AIM OF THE TASK - Reproduce every line of the listing below word for word, leaving out the pictures.

RECORDS FOR THE EXERCISE -

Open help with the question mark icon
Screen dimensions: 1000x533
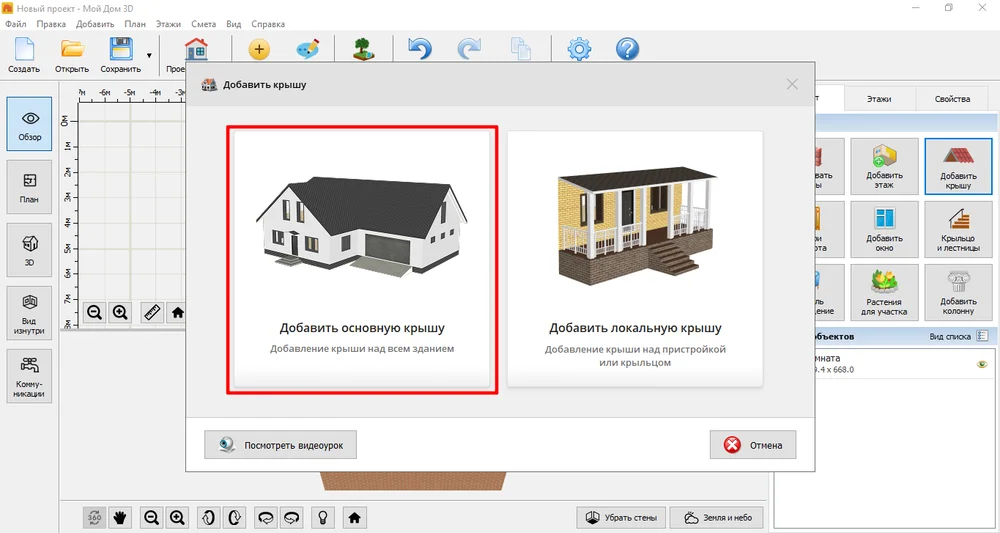coord(628,49)
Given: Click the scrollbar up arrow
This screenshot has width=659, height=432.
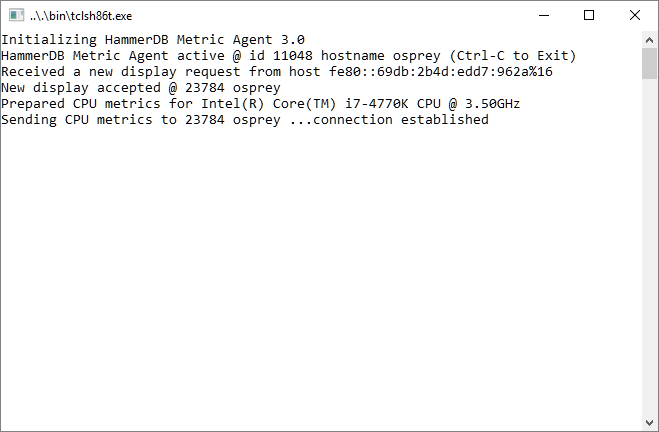Looking at the screenshot, I should click(649, 40).
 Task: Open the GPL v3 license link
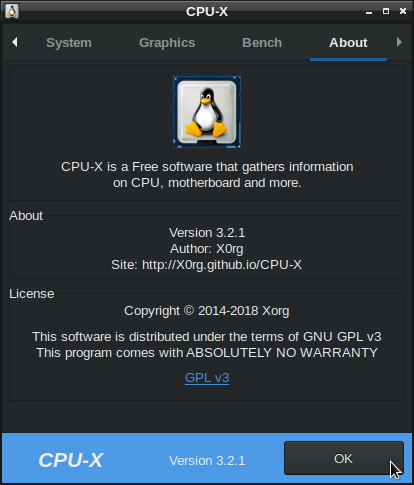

TASK SOLUTION -
Open help with the question mark icon
Screen dimensions: 1000x533
coord(628,49)
Given: Click the scrollbar up arrow
This screenshot has width=659, height=432.
Looking at the screenshot, I should click(649, 40).
 Task: Open the GPL v3 license link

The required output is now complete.